=== DATASET RECORDS ===

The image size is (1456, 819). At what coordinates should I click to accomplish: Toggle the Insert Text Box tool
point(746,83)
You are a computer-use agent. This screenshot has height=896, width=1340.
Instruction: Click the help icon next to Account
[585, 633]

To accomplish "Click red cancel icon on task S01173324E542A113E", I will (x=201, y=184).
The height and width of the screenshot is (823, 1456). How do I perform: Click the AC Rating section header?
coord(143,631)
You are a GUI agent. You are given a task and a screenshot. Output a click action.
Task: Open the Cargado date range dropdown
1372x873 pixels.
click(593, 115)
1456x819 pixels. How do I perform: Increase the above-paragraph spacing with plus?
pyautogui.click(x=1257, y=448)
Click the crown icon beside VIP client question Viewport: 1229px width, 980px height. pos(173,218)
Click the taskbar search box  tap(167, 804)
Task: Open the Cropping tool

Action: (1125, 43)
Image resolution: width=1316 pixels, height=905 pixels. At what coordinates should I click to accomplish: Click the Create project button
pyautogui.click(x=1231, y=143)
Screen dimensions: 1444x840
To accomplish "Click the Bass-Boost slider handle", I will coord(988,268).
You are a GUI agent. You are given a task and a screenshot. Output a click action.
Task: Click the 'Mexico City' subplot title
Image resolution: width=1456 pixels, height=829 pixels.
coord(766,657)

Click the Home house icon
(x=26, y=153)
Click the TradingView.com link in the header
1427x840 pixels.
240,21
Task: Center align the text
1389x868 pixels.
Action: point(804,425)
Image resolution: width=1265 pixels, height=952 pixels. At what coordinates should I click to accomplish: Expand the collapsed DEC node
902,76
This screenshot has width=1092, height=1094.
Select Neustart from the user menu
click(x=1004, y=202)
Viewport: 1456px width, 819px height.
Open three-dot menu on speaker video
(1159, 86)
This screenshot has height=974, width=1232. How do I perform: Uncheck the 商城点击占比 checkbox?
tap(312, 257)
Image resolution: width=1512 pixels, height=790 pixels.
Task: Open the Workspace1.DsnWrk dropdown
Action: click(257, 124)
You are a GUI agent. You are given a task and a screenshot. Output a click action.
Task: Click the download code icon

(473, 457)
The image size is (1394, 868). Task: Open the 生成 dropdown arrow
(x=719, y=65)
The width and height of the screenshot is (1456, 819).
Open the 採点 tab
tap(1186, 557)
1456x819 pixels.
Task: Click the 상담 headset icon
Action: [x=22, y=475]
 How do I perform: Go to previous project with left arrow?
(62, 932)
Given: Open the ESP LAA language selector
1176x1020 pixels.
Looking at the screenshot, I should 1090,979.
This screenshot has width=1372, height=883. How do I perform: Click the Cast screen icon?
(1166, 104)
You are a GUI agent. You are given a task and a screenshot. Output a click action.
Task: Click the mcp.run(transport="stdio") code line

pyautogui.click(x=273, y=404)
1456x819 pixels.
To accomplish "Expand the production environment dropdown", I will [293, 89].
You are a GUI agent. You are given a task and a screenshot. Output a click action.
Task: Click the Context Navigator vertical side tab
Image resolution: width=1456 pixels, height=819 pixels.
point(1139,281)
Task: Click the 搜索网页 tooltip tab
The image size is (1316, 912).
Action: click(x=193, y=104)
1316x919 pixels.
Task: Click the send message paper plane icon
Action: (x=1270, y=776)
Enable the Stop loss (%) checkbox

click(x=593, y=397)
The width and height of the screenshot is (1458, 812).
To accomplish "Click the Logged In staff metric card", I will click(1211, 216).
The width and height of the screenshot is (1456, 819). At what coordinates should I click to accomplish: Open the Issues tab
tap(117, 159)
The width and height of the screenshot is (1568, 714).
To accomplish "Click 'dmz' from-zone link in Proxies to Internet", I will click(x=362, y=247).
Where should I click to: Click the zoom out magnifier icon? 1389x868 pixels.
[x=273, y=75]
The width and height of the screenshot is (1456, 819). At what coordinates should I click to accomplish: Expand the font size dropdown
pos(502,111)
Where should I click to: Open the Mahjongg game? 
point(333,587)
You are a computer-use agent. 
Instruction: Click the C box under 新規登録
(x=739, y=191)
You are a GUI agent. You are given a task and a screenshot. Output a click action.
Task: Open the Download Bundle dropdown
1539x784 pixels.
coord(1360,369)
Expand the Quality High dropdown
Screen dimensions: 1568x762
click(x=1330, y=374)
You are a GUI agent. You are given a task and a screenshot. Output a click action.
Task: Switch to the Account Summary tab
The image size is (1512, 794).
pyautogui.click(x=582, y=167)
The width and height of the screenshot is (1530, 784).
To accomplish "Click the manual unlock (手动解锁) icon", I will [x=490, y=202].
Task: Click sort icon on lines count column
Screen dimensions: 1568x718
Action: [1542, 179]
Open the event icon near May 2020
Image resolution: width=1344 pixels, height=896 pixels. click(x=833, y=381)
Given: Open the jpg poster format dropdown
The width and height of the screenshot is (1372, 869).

===

Restate the records in full, keeping every word as it is.

The image size is (1456, 819). At what coordinates should I click to accomplish: Toggle the Insert Text Box tool
point(746,83)
You are a computer-use agent. This screenshot has height=896, width=1340.
Instruction: Click the help icon next to Account
[585, 633]

To accomplish "Click red cancel icon on task S01173324E542A113E", I will (x=201, y=184).
The height and width of the screenshot is (823, 1456). How do I perform: Click the AC Rating section header?
coord(143,631)
You are a GUI agent. You are given a task and a screenshot. Output a click action.
Task: Open the Cargado date range dropdown
1372x873 pixels.
click(593, 115)
1456x819 pixels. How do I perform: Increase the above-paragraph spacing with plus?
pyautogui.click(x=1257, y=448)
Click the crown icon beside VIP client question Viewport: 1229px width, 980px height. pos(173,218)
Click the taskbar search box  tap(167, 804)
Task: Open the Cropping tool

Action: (1125, 43)
Image resolution: width=1316 pixels, height=905 pixels. At what coordinates should I click to accomplish: Click the Create project button
pyautogui.click(x=1231, y=143)
Screen dimensions: 1444x840
To accomplish "Click the Bass-Boost slider handle", I will coord(988,268).
You are a GUI agent. You are given a task and a screenshot. Output a click action.
Task: Click the 'Mexico City' subplot title
Image resolution: width=1456 pixels, height=829 pixels.
coord(766,657)

Click the Home house icon
(x=26, y=153)
Click the TradingView.com link in the header
1427x840 pixels.
240,21
Task: Center align the text
1389x868 pixels.
Action: point(804,425)
Image resolution: width=1265 pixels, height=952 pixels. At what coordinates should I click to accomplish: Expand the collapsed DEC node
902,76
This screenshot has width=1092, height=1094.
Select Neustart from the user menu
click(x=1004, y=202)
Viewport: 1456px width, 819px height.
Open three-dot menu on speaker video
(1159, 86)
This screenshot has height=974, width=1232. How do I perform: Uncheck the 商城点击占比 checkbox?
tap(312, 257)
Image resolution: width=1512 pixels, height=790 pixels.
Task: Open the Workspace1.DsnWrk dropdown
Action: click(257, 124)
You are a GUI agent. You are given a task and a screenshot. Output a click action.
Task: Click the download code icon

(473, 457)
The image size is (1394, 868). Task: Open the 生成 dropdown arrow
(x=719, y=65)
The width and height of the screenshot is (1456, 819).
Open the 採点 tab
tap(1186, 557)
1456x819 pixels.
Task: Click the 상담 headset icon
Action: [x=22, y=475]
 How do I perform: Go to previous project with left arrow?
(62, 932)
Given: Open the ESP LAA language selector
1176x1020 pixels.
Looking at the screenshot, I should 1090,979.
This screenshot has width=1372, height=883. How do I perform: Click the Cast screen icon?
(1166, 104)
You are a GUI agent. You are given a task and a screenshot. Output a click action.
Task: Click the mcp.run(transport="stdio") code line

pyautogui.click(x=273, y=404)
1456x819 pixels.
To accomplish "Expand the production environment dropdown", I will [293, 89].
You are a GUI agent. You are given a task and a screenshot. Output a click action.
Task: Click the Context Navigator vertical side tab
Image resolution: width=1456 pixels, height=819 pixels.
point(1139,281)
Task: Click the 搜索网页 tooltip tab
The image size is (1316, 912).
Action: click(x=193, y=104)
1316x919 pixels.
Task: Click the send message paper plane icon
Action: (x=1270, y=776)
Enable the Stop loss (%) checkbox

click(x=593, y=397)
The width and height of the screenshot is (1458, 812).
To accomplish "Click the Logged In staff metric card", I will click(1211, 216).
The width and height of the screenshot is (1456, 819). At what coordinates should I click to accomplish: Open the Issues tab
tap(117, 159)
The width and height of the screenshot is (1568, 714).
To accomplish "Click 'dmz' from-zone link in Proxies to Internet", I will click(x=362, y=247).
Where should I click to: Click the zoom out magnifier icon? 1389x868 pixels.
[x=273, y=75]
The width and height of the screenshot is (1456, 819). At what coordinates should I click to accomplish: Expand the font size dropdown
pos(502,111)
Where should I click to: Open the Mahjongg game? 
point(333,587)
You are a computer-use agent. 
Instruction: Click the C box under 新規登録
(x=739, y=191)
You are a GUI agent. You are given a task and a screenshot. Output a click action.
Task: Open the Download Bundle dropdown
1539x784 pixels.
coord(1360,369)
Expand the Quality High dropdown
Screen dimensions: 1568x762
click(x=1330, y=374)
You are a GUI agent. You are given a task and a screenshot. Output a click action.
Task: Switch to the Account Summary tab
The image size is (1512, 794).
pyautogui.click(x=582, y=167)
The width and height of the screenshot is (1530, 784).
To accomplish "Click the manual unlock (手动解锁) icon", I will [x=490, y=202].
Task: Click sort icon on lines count column
Screen dimensions: 1568x718
Action: [1542, 179]
Open the event icon near May 2020
Image resolution: width=1344 pixels, height=896 pixels. click(x=833, y=381)
Given: Open the jpg poster format dropdown
The width and height of the screenshot is (1372, 869).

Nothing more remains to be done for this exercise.